Still of Christian Bale in The Pale Blue Eye. (Netflix)
There’s a new Netflix film called The Pale Blue Eye that starts off promisingly, with nice wintry, Gothic atmosphere, but midway through goes off the rails and plunges over the cliff into such disastrous incoherence, it’s actually kind of interesting to watch. It makes you speculate what writer-director Scott Cooper (Hostiles, Crazy Heart) and star-producer Christian Bale were thinking as they sat through the innumerable screenings that are required in the postproduction process. Were they really viewing this train wreck and giving each other the thumbs up, exclaiming, “Nailed it!”?
It’s a shame, too, because I was really looking forward to the movie, which is based on an Edgar Award–nominated 2013 novel of the same name by Louis Bayard. It’s a murder mystery set at the US Military Academy at West Point in 1830, when young Edgar Allan Poe was, briefly, a cadet there.
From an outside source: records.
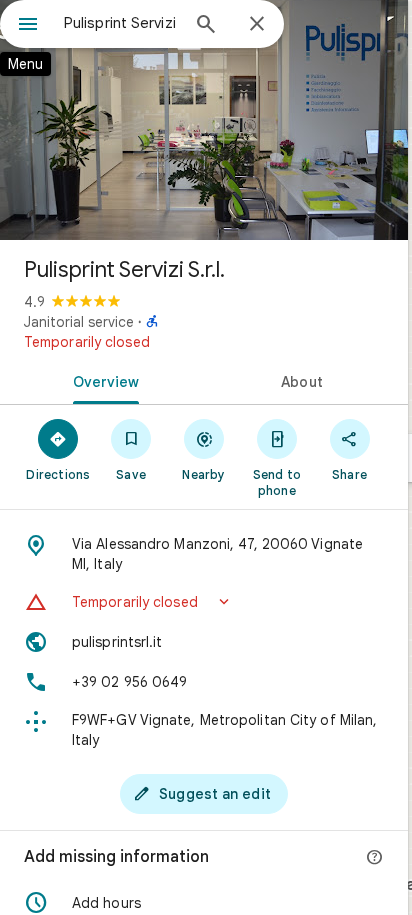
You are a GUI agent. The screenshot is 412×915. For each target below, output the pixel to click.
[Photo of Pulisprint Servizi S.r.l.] (204, 120)
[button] (204, 602)
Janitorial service (79, 322)
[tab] (102, 380)
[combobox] (121, 23)
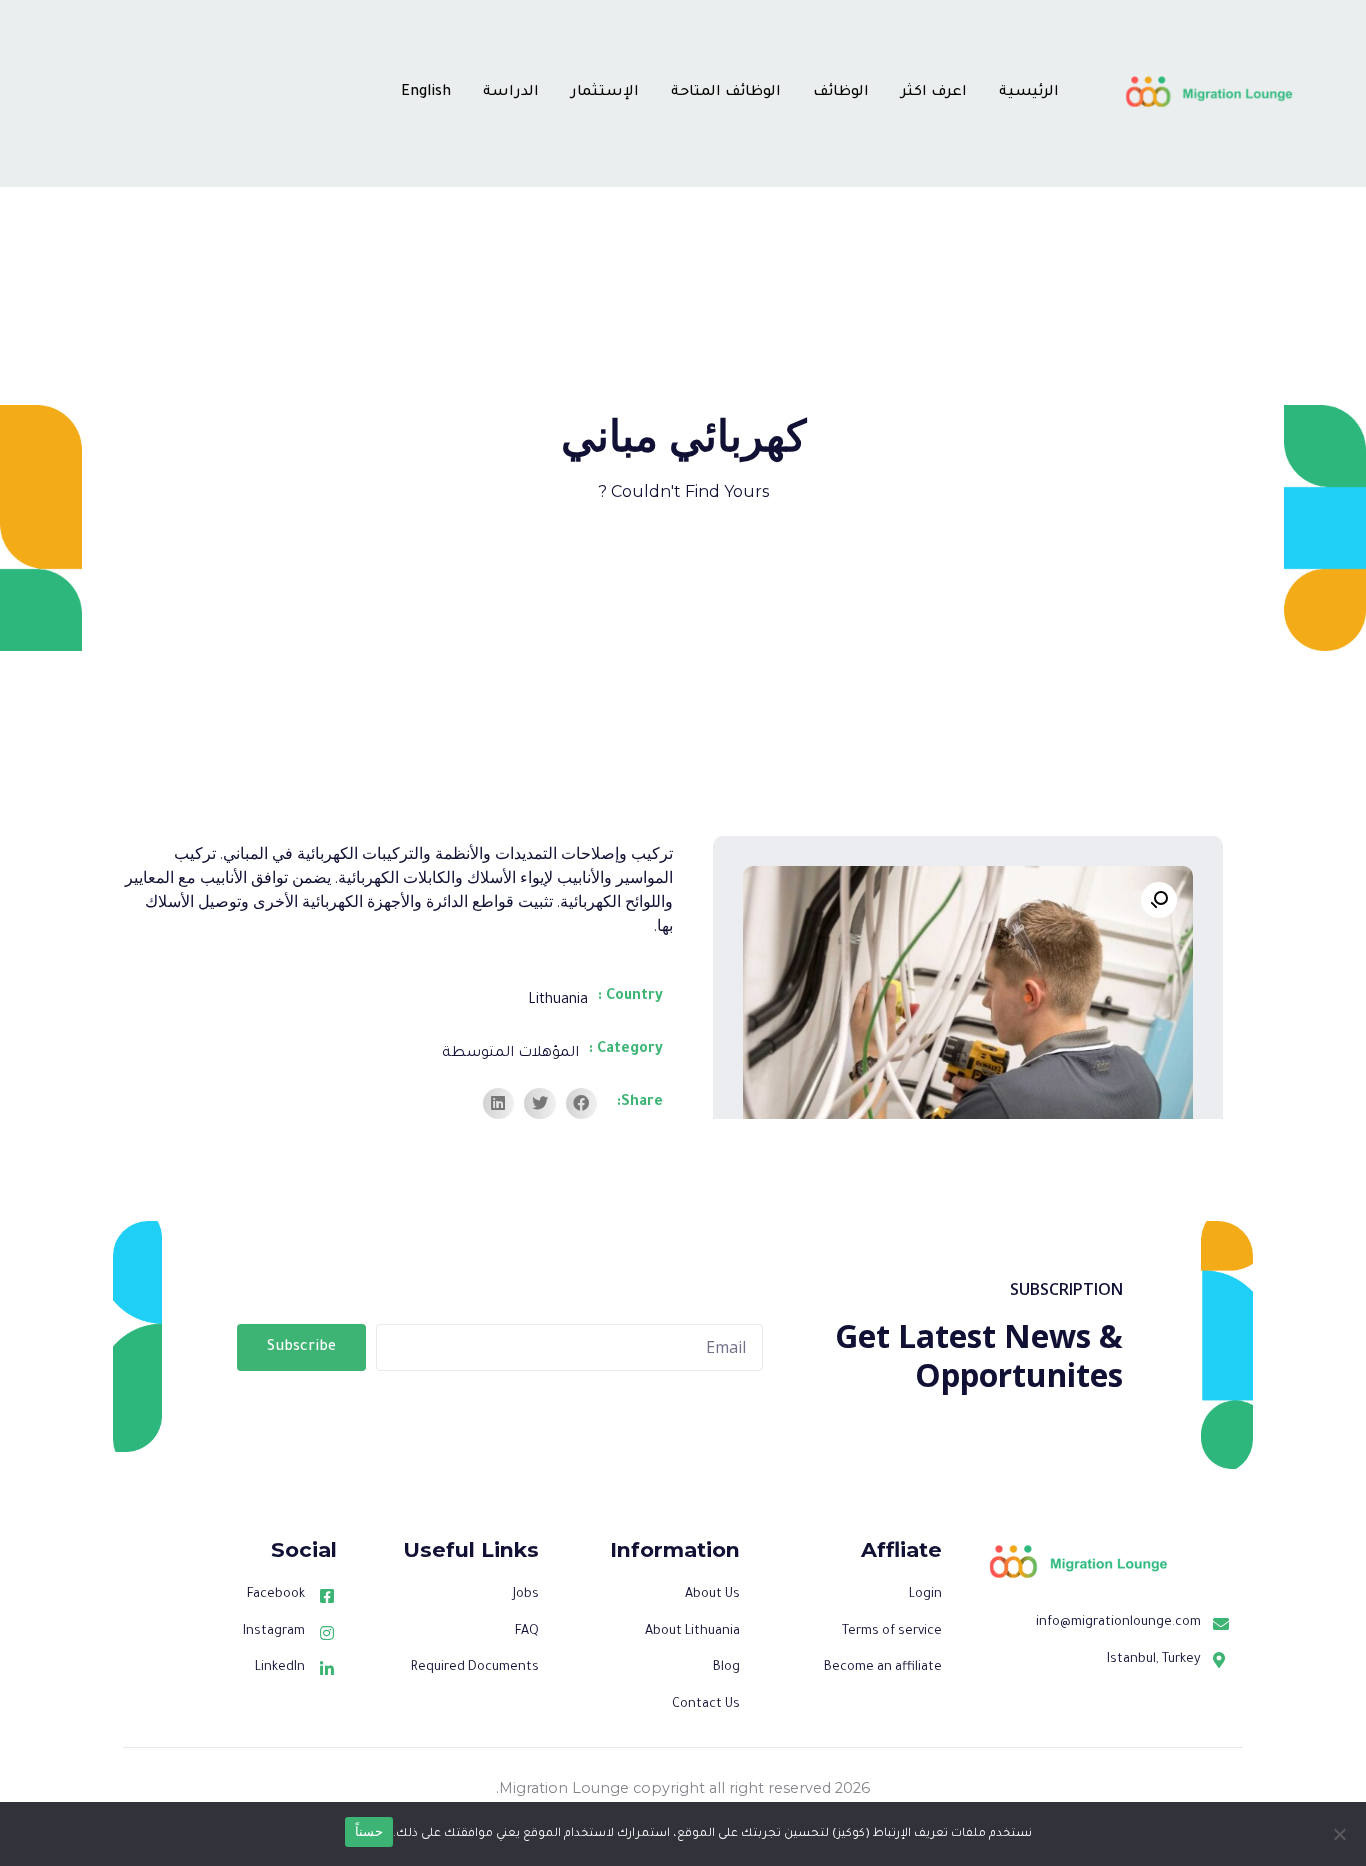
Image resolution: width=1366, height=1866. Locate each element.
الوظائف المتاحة (726, 93)
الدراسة (511, 93)
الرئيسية (1029, 93)
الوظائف (841, 93)
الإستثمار (605, 93)
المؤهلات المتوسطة (510, 1054)
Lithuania (558, 1001)
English (426, 93)
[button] (582, 1104)
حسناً (369, 1831)
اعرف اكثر (934, 93)
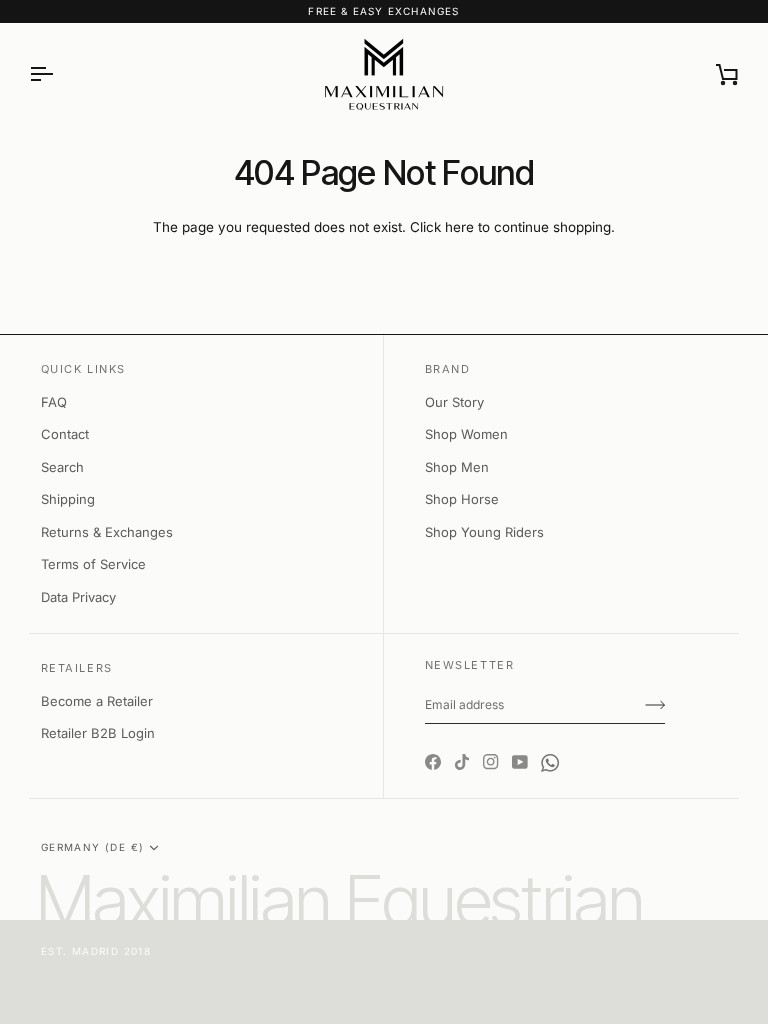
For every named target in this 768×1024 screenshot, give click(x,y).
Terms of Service (93, 564)
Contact (65, 434)
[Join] (655, 705)
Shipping (68, 499)
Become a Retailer (97, 701)
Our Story (454, 402)
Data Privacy (78, 597)
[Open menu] (59, 74)
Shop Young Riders (484, 532)
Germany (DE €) (93, 847)
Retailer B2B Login (98, 733)
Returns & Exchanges (107, 532)
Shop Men (457, 467)
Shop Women (466, 434)
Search (62, 467)
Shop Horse (462, 499)
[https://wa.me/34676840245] (550, 745)
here (459, 227)
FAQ (54, 402)
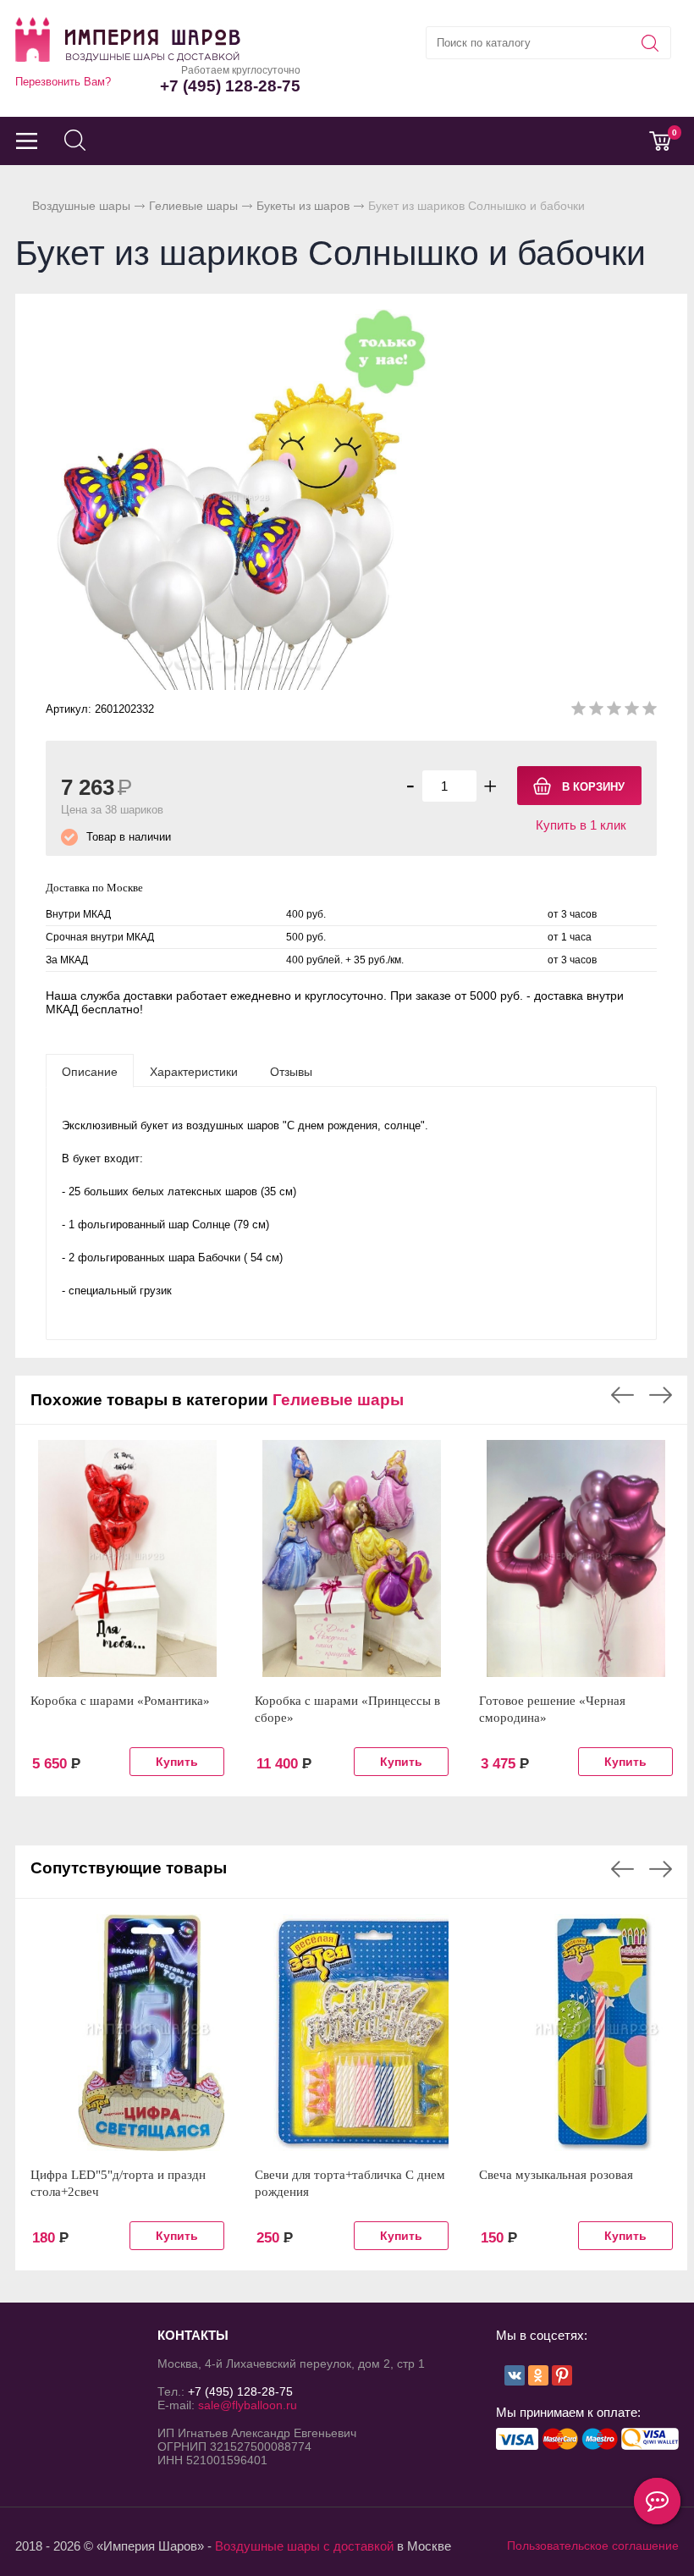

Poe is played by Harry Melling, an excellent actor whose brilliant performance as the “Wingless Thrush” in the Coen brothers’ The Ballad of Buster Scruggs (2018) convinced Cooper he’d found his Poe. Melling gives a terrific performance as the eccentric, melancholy, alienated, insightful, and already rather dissipated Poe, as he insinuates himself into the investigation of the grisly murder of a fellow cadet, who’s found hanged from a tree on the academy grounds, his heart carved out of his chest.
Drafted to lead the investigation by an arrogant West Point commanding officer (Timothy Spall doing sputtering upper-class arrogance very well), Augustus Landor (Bale) is a retired police detective of some fame who’s also a bereft widower and alcoholic with a mysteriously missing daughter. As he begins to look into the case with considerable reluctance, he’s aided by an eager Poe, who tells him intriguingly that the murderer is a poet, which Poe claims to know “because I happen to be a poet myself.”